Friday April 9, 1993



Officer Known for Mediating Skills
By Pat Sanders

Fellow law enforcement officers and friends of Trooper Larry G. Hacker remembered him today as a friendly, fair man with a special gift for people

"He had a way about him," said Ritchie County Sheriff Mike Burwell. "He could talk to people and get them to come around to his way of thinking."

Hacker's knack made him the perfect person to mediate a long-running feud between Pullman neighbors Dennis Ferguson and the Langford family. But when the state police officer pulled up to the scene Thursday night, he didn't even get the chance to talk. Hacker, 34, was shot as he approached Ferguson's house. He died early today at Camden-Clark Memorial Hospital in Parkersburg. Ferguson, 67, has been charged with his murder.
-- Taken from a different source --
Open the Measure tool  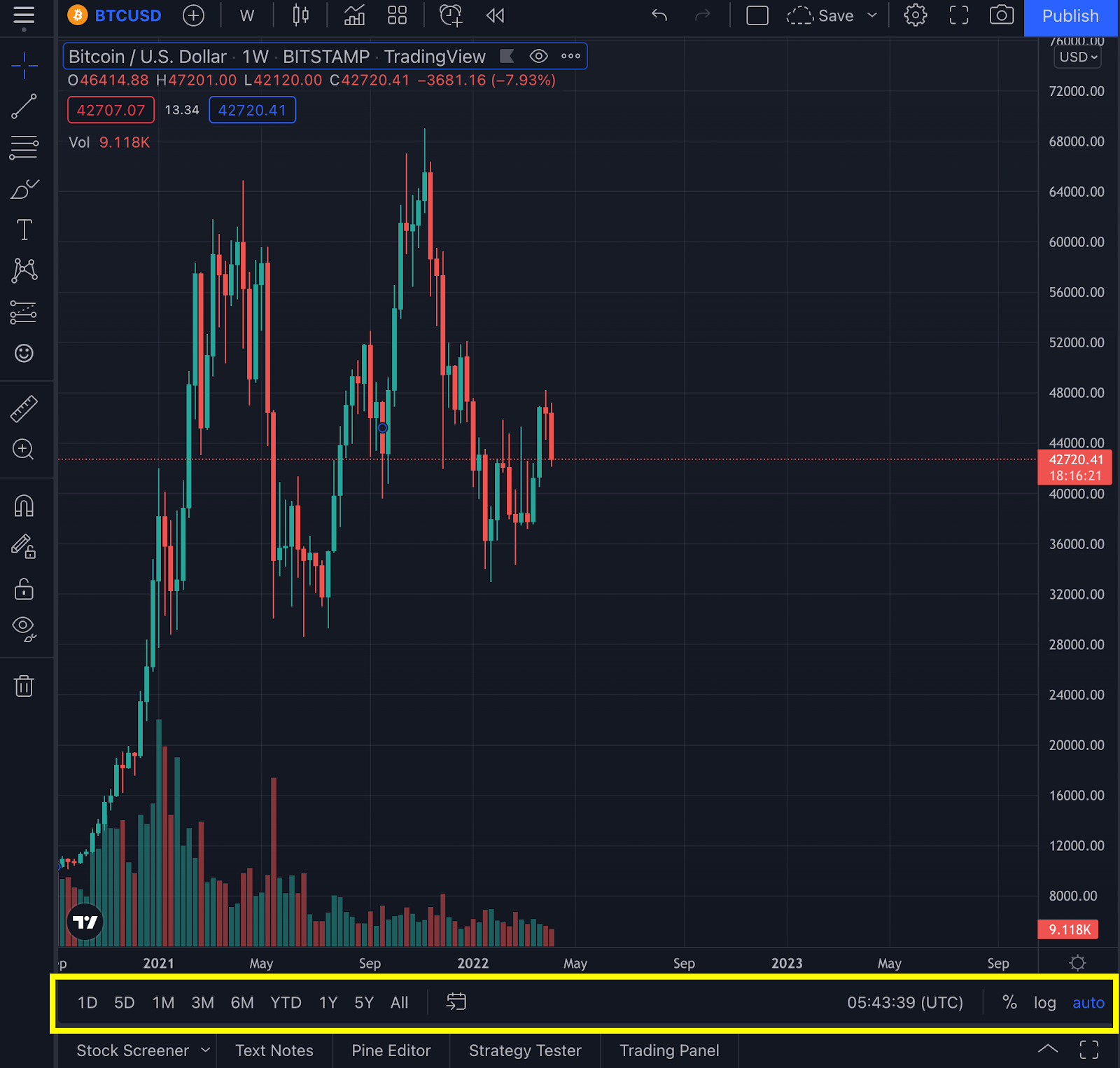point(24,408)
His death shocked many in the local law enforcement community, who knew the man they called Hack as a strong, friendly, family-oriented man with a quick wit.

"He was a real happy-go-lucky kind of guy," said Burwell, who became sheriff four months ago after working as a deputy for 12 years. "He always helped us as much as he could. He's going to be missed."

Beth Belcher, a secretary at the Harrisville state police detachment where Hacker was stationed, said Hacker seemed to enjoy dealing with the public and went out of his way to talk to people. Hacker even seemed to look forward to giving driver's tests, a laborious duty dreaded by most troopers.

"I noticed on driver's day the kids would come in here from the high school with the downest looks on their faces," Belcher said. "He said, 'When you all come back here, I want you to have some smiles on those faces'~~

Dawna Baker, a dispatcher at the St. Marys state police detachment, said Hacker had lots of friends there. He was stationed at the detachment for a short time before being transferred to Harrisville in February.

"He was very open and friendly," Baker said. "He was generous and trusting, a very sweet person." Baker said Hacker was especially warm with the public.

"He seemed to be more interested than most in dealing with people. He never met a stranger. The first time you met Larry, you felt like you knew him," Baker said.